2.5

52 3 0
                                    

🍀

“Hafta sonuna plan yapmadınız demi?”

“Bunu 3. Soruşun Teo boşuz dedik ya.”

“Manzarayı görünce teşekkür edeceksin yenge.”

“Onu o zaman düşünürüz.”

“Alkın sizi izlemeye yarın mı geliyorlardı?”

“Evet.”

“Mehir zil çalacak çıkalım istersen.”

“Olur. Görüşürüz.”

Alkın yanağımı öpüp el salladı. Sınıfın kapısının önüne gelince biri kolumu tuttu.

“Teo?”

“Derse girmesen biraz konuşalım.”

“Tamam sorun mu var?”

“Gel sen.”

Anlamasam da beni bahçeye götürmesine izin verdim.

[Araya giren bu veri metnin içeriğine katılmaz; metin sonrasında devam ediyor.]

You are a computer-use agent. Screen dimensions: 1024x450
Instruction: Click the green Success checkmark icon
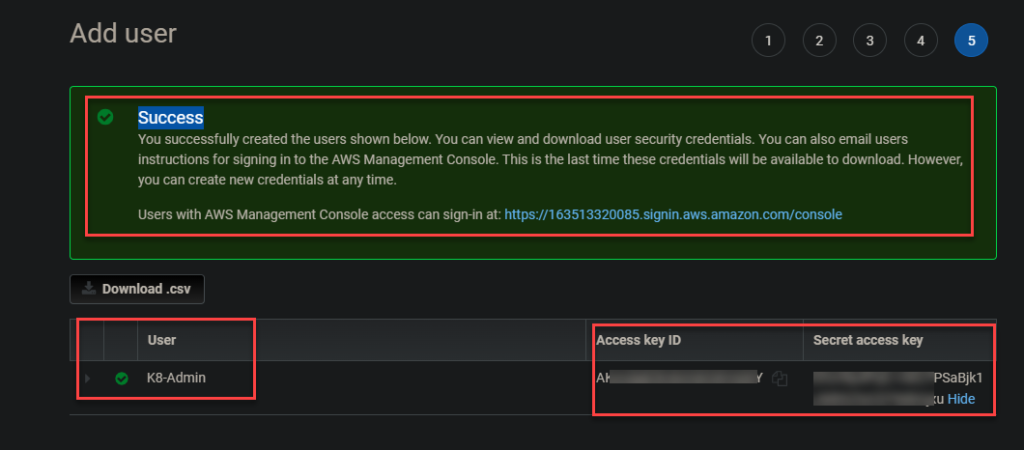[105, 118]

“Alkın’ın haberi var. Bir kızla alakalı bir şey sorucam dedim çaktırmazsın.”

“Endişelendirme lan. Söyle en söyleyeceksen.”

“Mutlu değilsin.”

“Saçmalama çok mutluyum.”

“Alkınla değil lan. Basketbol seçmeleri için değilsin diyorum.”

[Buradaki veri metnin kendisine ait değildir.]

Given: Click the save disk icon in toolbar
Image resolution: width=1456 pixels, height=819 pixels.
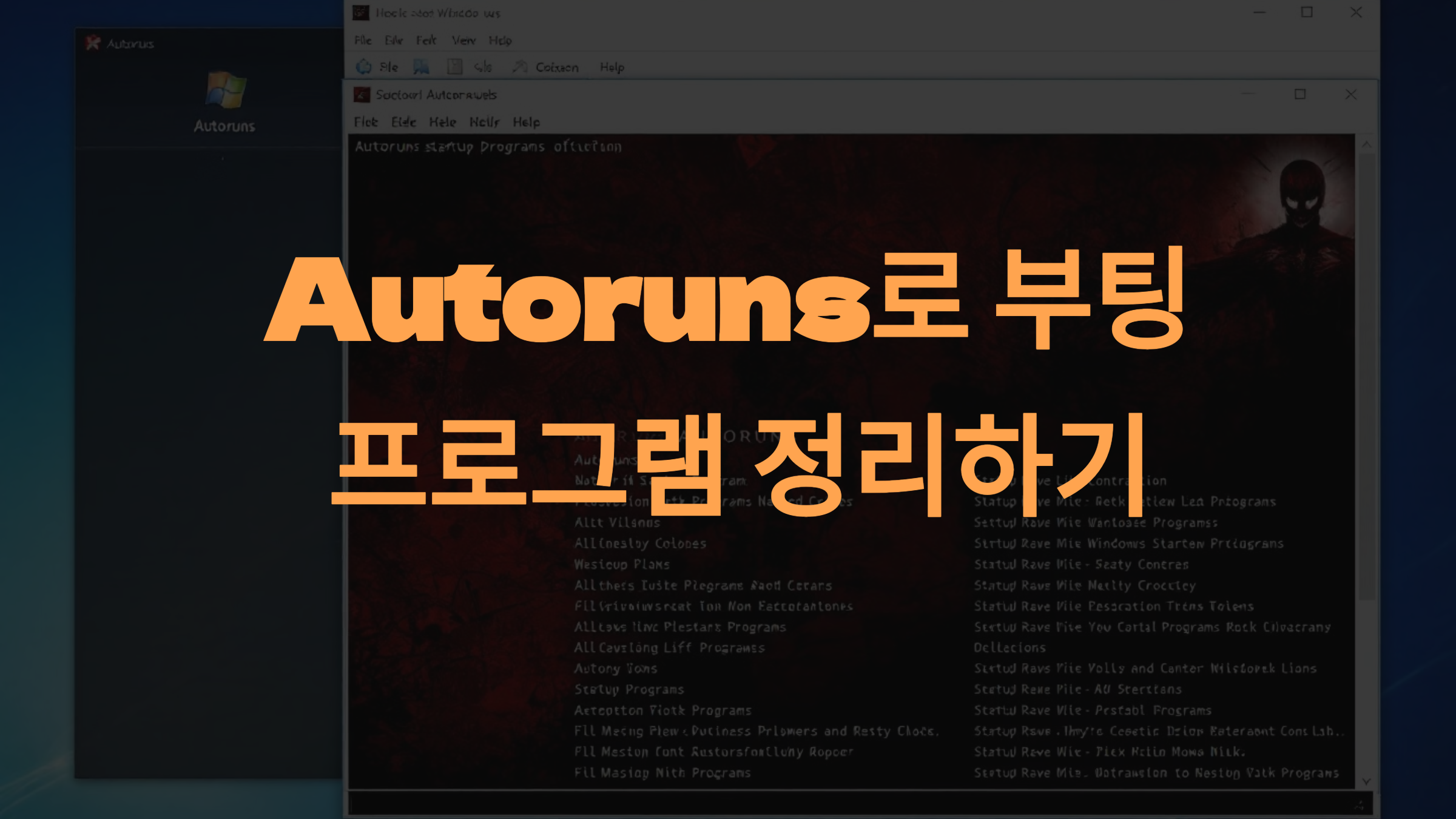Looking at the screenshot, I should tap(454, 67).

“Sana öyle gelmiş saçmalama.”

Bu nereden anlamıştı ki? O kadar açık vermemeye çalışıyorum.

“Bak yengem, canım anlat derdini. Alkın o da mutlu diyor ama senin gerçekten mutlu olduğun anları gördüm. Alkın kendi heyecanından fark edemedi ama ben anladım.”

“Teo büyük bir şey değil cidden.”

“Olsun söyle sen.”

“Büyük ihtimalle 2 yıl burada kalması gerekecek.”

“Evet?”

“Onun çocukluk hayali basketbolsa benimki de İstanbul’da okumak.”

“Bunu hiç düşünmemiştim.”

“Öğrenirse kendi hayalini unutup benimki için çabalayacağını biliyorum.”

“Sen İstanbul’a gidersen burada asla kalmaz. Zaten İzmir’i sevmiyor. Bir de sen  yoksan.”

“O yüzden bilmemeli. Söylemeyeceksin. Yarın aslanlar gibi oynayacak ve seçilecek. Sonrasını sonra düşünürüz.”

“Allah’ım bana da şöyle bir kız.”

“Salak.”

Teo’yla ders bitimine kadar konuştuk. Kafam dağılmıştı.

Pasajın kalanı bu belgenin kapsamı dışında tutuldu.